> Written request
Echo the items from the line containing "Task: Navigate to" up to and including the line containing "(1371, 443)", reproducing each line without change.

> Task material
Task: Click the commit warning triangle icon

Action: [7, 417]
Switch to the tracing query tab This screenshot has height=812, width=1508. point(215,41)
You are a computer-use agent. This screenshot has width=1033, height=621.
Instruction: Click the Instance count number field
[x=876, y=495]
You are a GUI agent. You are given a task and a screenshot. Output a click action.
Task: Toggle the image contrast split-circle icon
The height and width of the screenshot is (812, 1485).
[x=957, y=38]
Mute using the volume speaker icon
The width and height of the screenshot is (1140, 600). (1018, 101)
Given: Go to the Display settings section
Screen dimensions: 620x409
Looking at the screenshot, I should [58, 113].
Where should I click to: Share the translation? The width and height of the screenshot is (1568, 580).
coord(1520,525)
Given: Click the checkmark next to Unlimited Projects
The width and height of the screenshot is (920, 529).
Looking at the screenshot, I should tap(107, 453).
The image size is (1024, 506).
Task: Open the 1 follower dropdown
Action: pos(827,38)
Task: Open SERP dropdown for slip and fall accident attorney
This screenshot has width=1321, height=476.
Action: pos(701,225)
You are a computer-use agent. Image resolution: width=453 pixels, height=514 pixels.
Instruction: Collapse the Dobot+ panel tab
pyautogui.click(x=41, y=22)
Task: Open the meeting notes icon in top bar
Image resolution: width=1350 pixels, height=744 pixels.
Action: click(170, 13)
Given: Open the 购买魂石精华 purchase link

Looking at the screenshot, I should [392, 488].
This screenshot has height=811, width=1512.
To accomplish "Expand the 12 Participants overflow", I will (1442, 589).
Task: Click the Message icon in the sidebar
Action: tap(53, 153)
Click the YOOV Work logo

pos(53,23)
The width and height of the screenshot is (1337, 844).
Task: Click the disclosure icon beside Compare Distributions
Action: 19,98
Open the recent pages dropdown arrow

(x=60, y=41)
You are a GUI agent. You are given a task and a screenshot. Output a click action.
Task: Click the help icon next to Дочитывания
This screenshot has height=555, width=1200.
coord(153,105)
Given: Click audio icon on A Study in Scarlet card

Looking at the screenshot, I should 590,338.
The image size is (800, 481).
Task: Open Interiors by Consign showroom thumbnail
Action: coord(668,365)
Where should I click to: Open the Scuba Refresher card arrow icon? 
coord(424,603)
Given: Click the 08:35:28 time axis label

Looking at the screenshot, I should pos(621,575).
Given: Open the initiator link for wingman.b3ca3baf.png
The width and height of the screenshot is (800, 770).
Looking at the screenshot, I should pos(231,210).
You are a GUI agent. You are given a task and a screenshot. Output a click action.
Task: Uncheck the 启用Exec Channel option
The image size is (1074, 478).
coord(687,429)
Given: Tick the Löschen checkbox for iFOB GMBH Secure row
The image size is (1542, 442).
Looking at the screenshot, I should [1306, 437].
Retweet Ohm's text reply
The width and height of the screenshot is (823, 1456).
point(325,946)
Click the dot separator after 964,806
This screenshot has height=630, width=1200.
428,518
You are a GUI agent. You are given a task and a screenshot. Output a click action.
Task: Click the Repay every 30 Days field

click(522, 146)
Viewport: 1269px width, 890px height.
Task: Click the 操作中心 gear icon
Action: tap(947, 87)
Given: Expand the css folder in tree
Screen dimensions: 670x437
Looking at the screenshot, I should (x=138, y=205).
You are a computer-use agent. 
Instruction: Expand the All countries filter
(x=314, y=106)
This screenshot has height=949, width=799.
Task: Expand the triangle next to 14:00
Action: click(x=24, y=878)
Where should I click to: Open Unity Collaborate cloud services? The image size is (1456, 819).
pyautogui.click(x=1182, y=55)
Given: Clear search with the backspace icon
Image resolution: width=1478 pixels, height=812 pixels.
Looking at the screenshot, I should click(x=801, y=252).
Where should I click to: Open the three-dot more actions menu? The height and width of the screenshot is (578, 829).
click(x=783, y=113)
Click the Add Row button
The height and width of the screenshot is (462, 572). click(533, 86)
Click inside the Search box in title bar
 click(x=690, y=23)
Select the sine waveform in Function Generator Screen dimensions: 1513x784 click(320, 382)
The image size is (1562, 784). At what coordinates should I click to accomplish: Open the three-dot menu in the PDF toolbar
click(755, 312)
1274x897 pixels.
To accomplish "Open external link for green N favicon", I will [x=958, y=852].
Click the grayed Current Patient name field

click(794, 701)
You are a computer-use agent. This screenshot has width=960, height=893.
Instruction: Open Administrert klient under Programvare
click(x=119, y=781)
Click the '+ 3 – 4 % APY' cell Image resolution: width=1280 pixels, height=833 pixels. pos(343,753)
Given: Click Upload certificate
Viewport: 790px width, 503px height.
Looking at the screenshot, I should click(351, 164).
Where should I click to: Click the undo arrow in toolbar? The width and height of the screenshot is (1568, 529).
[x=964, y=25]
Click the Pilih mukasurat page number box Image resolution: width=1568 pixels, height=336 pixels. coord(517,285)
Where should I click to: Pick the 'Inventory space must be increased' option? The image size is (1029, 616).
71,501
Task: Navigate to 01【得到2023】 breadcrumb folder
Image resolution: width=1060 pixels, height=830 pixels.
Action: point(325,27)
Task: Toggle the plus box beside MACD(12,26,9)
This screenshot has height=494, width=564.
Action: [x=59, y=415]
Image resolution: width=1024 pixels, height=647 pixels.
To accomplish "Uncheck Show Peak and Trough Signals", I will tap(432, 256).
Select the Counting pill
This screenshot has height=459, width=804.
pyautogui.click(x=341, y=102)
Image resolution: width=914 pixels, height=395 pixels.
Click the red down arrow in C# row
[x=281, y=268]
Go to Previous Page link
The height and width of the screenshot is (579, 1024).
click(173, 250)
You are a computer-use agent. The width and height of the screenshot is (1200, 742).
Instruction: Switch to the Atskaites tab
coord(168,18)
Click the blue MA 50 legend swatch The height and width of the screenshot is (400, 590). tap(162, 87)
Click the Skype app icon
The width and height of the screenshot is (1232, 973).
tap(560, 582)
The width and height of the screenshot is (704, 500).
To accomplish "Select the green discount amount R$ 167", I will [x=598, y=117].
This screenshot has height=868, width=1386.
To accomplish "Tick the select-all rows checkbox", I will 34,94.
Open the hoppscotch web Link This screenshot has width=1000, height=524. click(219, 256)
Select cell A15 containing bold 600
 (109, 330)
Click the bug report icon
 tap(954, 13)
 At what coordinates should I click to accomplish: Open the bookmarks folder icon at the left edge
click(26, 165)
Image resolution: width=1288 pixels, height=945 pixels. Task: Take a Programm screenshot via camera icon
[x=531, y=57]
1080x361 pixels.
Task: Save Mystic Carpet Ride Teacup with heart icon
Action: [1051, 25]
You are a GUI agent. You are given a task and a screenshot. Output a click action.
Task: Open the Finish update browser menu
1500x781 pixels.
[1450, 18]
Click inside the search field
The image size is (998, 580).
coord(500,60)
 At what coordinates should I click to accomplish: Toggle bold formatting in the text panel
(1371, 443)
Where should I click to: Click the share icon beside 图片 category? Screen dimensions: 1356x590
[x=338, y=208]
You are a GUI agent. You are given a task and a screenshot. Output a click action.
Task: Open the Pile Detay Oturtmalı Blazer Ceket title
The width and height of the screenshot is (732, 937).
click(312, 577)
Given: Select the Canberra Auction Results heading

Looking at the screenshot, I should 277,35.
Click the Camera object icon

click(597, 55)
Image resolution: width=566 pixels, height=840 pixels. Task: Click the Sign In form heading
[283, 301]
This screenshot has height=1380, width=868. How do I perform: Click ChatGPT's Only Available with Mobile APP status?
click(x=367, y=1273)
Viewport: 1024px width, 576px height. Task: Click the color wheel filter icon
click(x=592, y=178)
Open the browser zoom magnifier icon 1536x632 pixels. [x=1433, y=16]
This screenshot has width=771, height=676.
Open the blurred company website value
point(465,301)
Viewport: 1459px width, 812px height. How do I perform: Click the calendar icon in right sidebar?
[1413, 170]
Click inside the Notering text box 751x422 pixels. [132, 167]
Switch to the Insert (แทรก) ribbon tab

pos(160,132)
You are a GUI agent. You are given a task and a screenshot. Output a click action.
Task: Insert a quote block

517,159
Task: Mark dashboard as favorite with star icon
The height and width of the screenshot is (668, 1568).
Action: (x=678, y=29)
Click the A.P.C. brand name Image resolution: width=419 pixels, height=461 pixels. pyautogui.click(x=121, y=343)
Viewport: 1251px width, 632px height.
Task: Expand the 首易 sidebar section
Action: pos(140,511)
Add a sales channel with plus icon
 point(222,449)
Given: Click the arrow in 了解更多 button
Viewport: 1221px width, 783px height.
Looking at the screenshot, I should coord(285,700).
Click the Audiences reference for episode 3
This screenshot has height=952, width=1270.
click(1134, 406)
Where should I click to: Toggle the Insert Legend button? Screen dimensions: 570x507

> Written response
Task: Navigate to 01【得到2023】 breadcrumb folder
Image resolution: width=1060 pixels, height=830 pixels.
Action: point(325,27)
Task: Toggle the plus box beside MACD(12,26,9)
This screenshot has height=494, width=564.
Action: [x=59, y=415]
Image resolution: width=1024 pixels, height=647 pixels.
To accomplish "Uncheck Show Peak and Trough Signals", I will tap(432, 256).
Select the Counting pill
This screenshot has height=459, width=804.
pyautogui.click(x=341, y=102)
Image resolution: width=914 pixels, height=395 pixels.
Click the red down arrow in C# row
[x=281, y=268]
Go to Previous Page link
The height and width of the screenshot is (579, 1024).
click(173, 250)
You are a computer-use agent. The width and height of the screenshot is (1200, 742).
Instruction: Switch to the Atskaites tab
coord(168,18)
Click the blue MA 50 legend swatch The height and width of the screenshot is (400, 590). tap(162, 87)
Click the Skype app icon
The width and height of the screenshot is (1232, 973).
tap(560, 582)
The width and height of the screenshot is (704, 500).
To accomplish "Select the green discount amount R$ 167", I will [x=598, y=117].
This screenshot has height=868, width=1386.
To accomplish "Tick the select-all rows checkbox", I will 34,94.
Open the hoppscotch web Link This screenshot has width=1000, height=524. click(219, 256)
Select cell A15 containing bold 600
 (109, 330)
Click the bug report icon
 tap(954, 13)
 At what coordinates should I click to accomplish: Open the bookmarks folder icon at the left edge
click(26, 165)
Image resolution: width=1288 pixels, height=945 pixels. Task: Take a Programm screenshot via camera icon
[x=531, y=57]
1080x361 pixels.
Task: Save Mystic Carpet Ride Teacup with heart icon
Action: [1051, 25]
You are a GUI agent. You are given a task and a screenshot. Output a click action.
Task: Open the Finish update browser menu
1500x781 pixels.
[1450, 18]
Click inside the search field
The image size is (998, 580).
coord(500,60)
 At what coordinates should I click to accomplish: Toggle bold formatting in the text panel
(1371, 443)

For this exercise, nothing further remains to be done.